Indeed, the multi-awarded filmmaker has come full circle with 64 movies to his name, most of them getting citations in awards ceremonies.

Among his landmark films, he singled out Nympha as one of them.

He explained: “In Nympha, I was dealing with a movie hovering between art and pornography. Directing sex movies is the most difficult because you have to arouse libido without offending the sensitivity and sensibility of your audience. That was my first real effort to test my innate creative artistry. I exerted 100 percent of my creative energy and it paid off.  It was hailed as truly artistic, a box-office smash and elevated me to a new level as a filmmaker.”

Another favorite was Asedillo starring the King of Philippine Movies, Fernando Poe Jr.

“In this film, I was working with the King of Philippine movies at the age of 26 and had to prove my worth as a director to earn his respect.  I also wanted to prove my versatility as a film director and that I could come up with a film of an epic scale. FPJ won the FAMAS Best Actor in this movie and the film was cited as one the 10 best films produced in the Philippines in the ’70s.”

His 1977 film, Burlesk Queen, won 10 out of the 11 awards of the 1977 Metro Manila Film Festival but the results were contested by Lino Brocka and defended by juror Rolando Tinio (now National Artists for Film and Theater), respectively.

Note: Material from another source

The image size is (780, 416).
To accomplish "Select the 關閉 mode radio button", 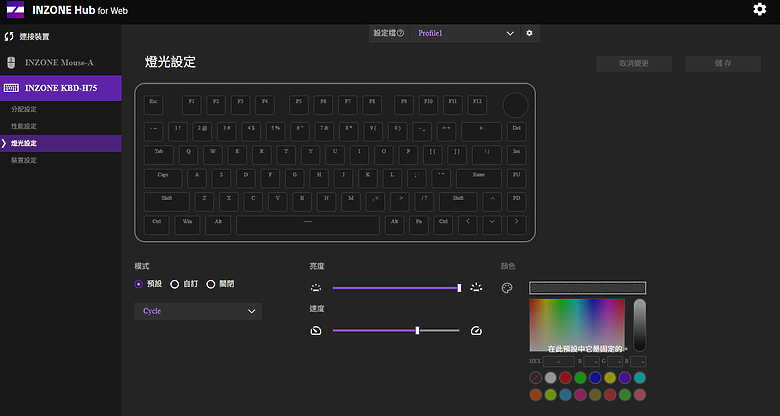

He reflected: “I wanted to vindicate myself as a filmmaker in this movie. The media referred to me as a reluctant artist and a filmmaker who has yet to arrive. Not only did the film run away with awards. It was also the top grosser. It broke the myth that quality films don’s make money in the box-office and commercial films don’t win awards.” 

Celso described the filmmaker then and until he passed away.

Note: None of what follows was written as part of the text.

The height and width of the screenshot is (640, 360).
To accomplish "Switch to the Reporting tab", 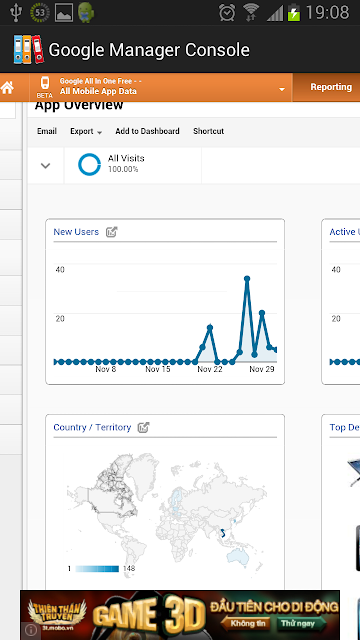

“Artists are not born overnight and in the same manner than wine tastes better with age. It takes years for a Johnnie Walker whiskey or a Jack Daniels bourbon or a cognac or champagne to be fully satisfying in your palate. A filmmaker goes through the same stages. As a result, a mature filmmaker can dissect life to its fullest.”

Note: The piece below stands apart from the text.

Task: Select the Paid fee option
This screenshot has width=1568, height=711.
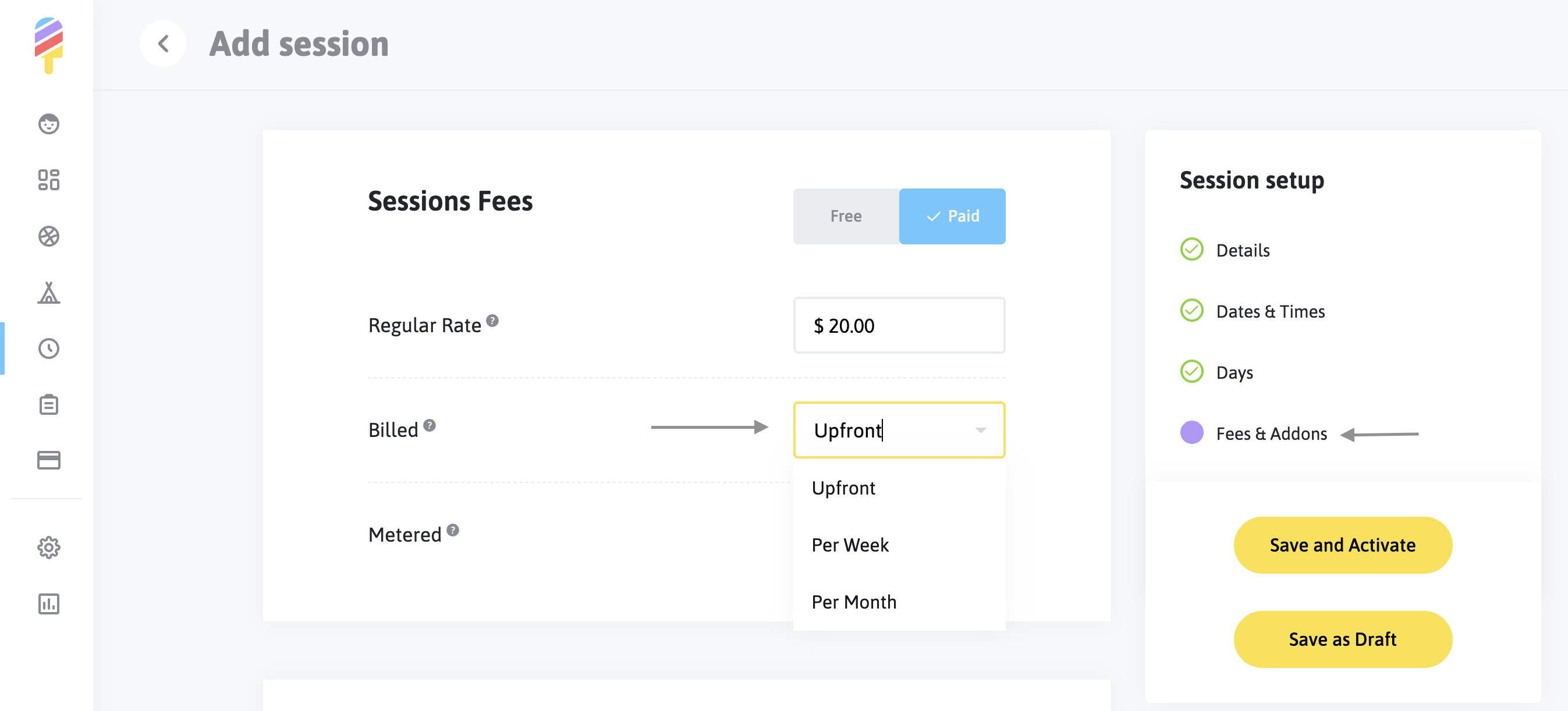Action: [952, 216]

Born in Siniloan, Laguna on Sept. 12, 1943, Celso was a comics writer before he became a filmmaker and with the help of his father, put out a comics magazine where he wrote all the stories using different names. A movie producer commissioned him to write a script on the character of James Bandong, named after Britain’s superspy. The film made money and it was followed by a sequel, Dr. Yes, 1965, a spoof on the British film, Dr. No. He wrote and directed his first movie, Misyong Mapanganib (Dangerous Mission), in 1966.

Celso won the Filipino Academy of Movie Arts and Sciences (FAMAS) awards for Best Director and Best Story for Pagputi ng Uwak, Pag-itim ng Tagak (When the Crow Turns White, When the Heron Turns Black) in 1978, and also won the Urian awards for Best Director and Best Screenplay for the same picture.

He won the FAMAS Best Director trophy again in 1985 for Paradise Inn, a Lolita Rodriguez-Vivian Velez starrer. He also has a FAMAS Best Supporting Actor award, for Sampung Ahas ni Eba (Ten Snakes of Eve), in 1984.

When asked what chapters in his autobiography would be of interest to filmgoers, he answered, “The early chapters will be very interesting because it depicts my early childhood and the circumstances that molded and shaped my innate talent as an artist. Equally interesting is how I managed to get through with my first shooting day as a movie director and my encounters with FPJ doing Asedillo and the making of Pagputi ng Uwak, Pag-itim ng Tagak and Paradise Inn. The last chapter will be very interesting, too, as it delved into my life as a father and as a filmmaker. Because at the end of the day a question still persists: After a long journey, was everything that I went through as filmmaker all worth it?”

Asked what it would take for an aspiring filmmaker to make it in this country, Celso replied, “There is no way this country can shape you to become a good director. The level of comprehension in art is low and the arts are the government’s last priority. You don’t need to go abroad to become a good director. Just keep watching movies and better to study the works of film directors. These exposures are better than going to film schools.”